Ovide raconte au 1er siècle avant notre ère que lorsque les Gaulois assiégèrent Rome, Jupiter conseilla aux habitants de jeter ce qu’ils avaient de plus précieux par-dessus les murs. Ils confectionnèrent alors du pain qu’ils lancèrent sur les assaillants, donnant ainsi l’illusion d’une ville abondamment approvisionnée et capable de tenir un long siège.

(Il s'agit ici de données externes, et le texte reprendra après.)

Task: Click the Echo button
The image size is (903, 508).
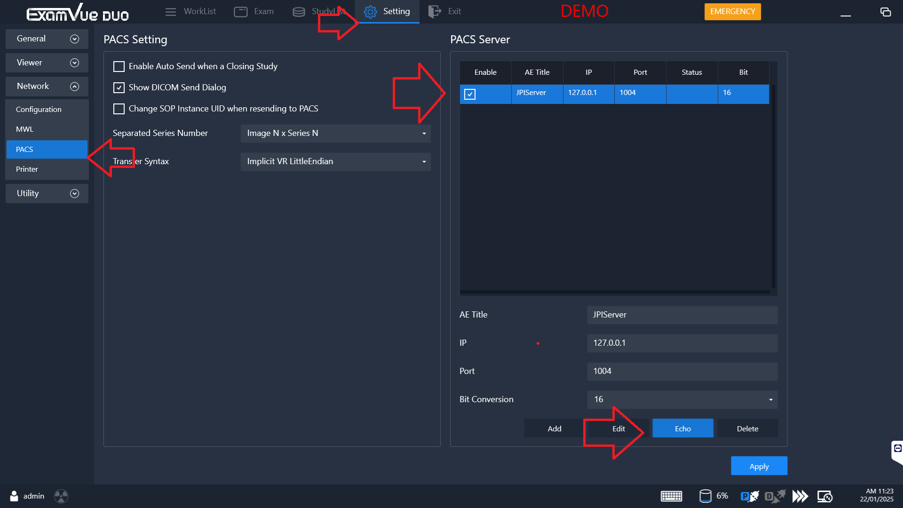Action: (x=682, y=429)
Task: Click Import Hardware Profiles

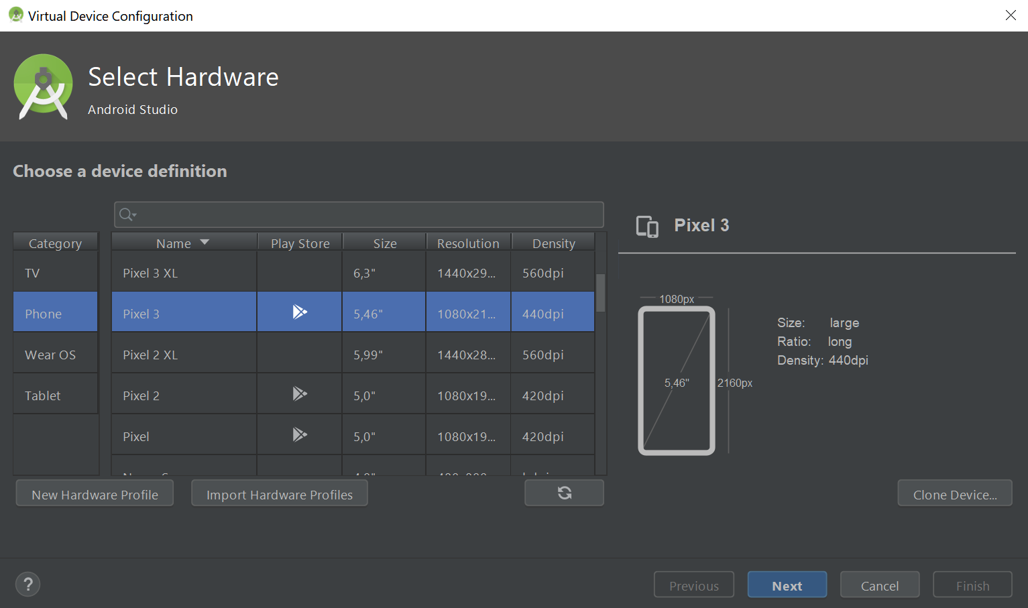Action: (279, 493)
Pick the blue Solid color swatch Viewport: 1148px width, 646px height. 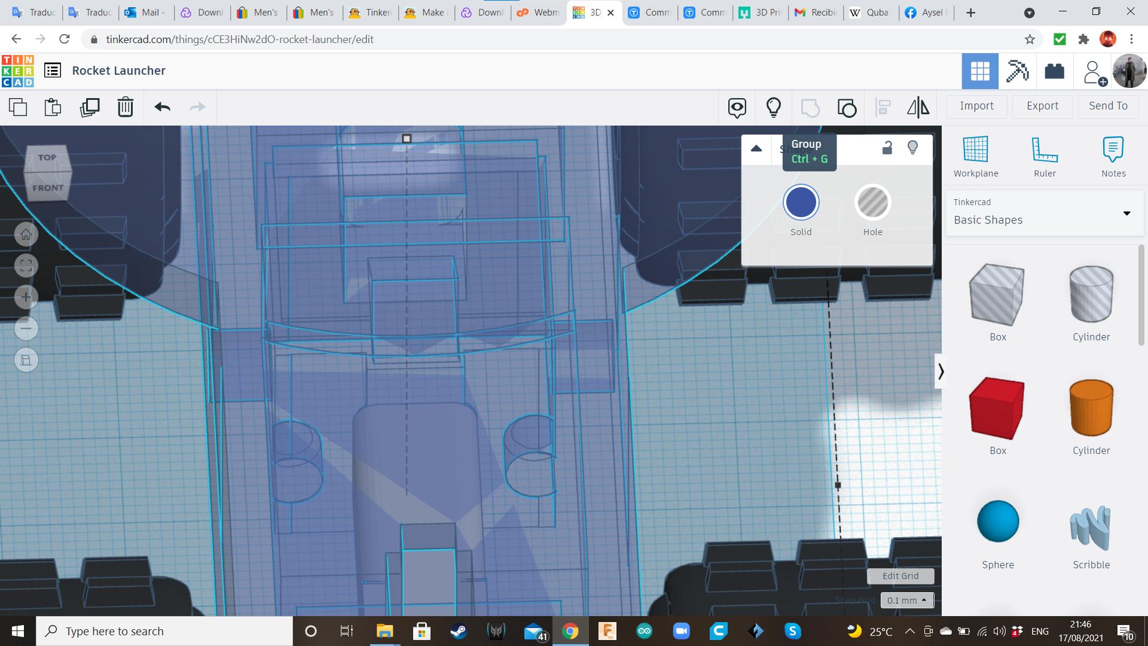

La symbolique du pain dans le christianisme est elle aussi révélatrice de la force placée dans cet aliment, marque de sacrifice généreux et revitalisant. Aussi, la présence du pain dans Le Déjeuner sur l’herbe en fait un sujet de partage, mais aussi un signe d’abondance qui caractérise la haute société française du Second Empire, classe dont l’avenir semble placé sous les auspices favorables de la providence.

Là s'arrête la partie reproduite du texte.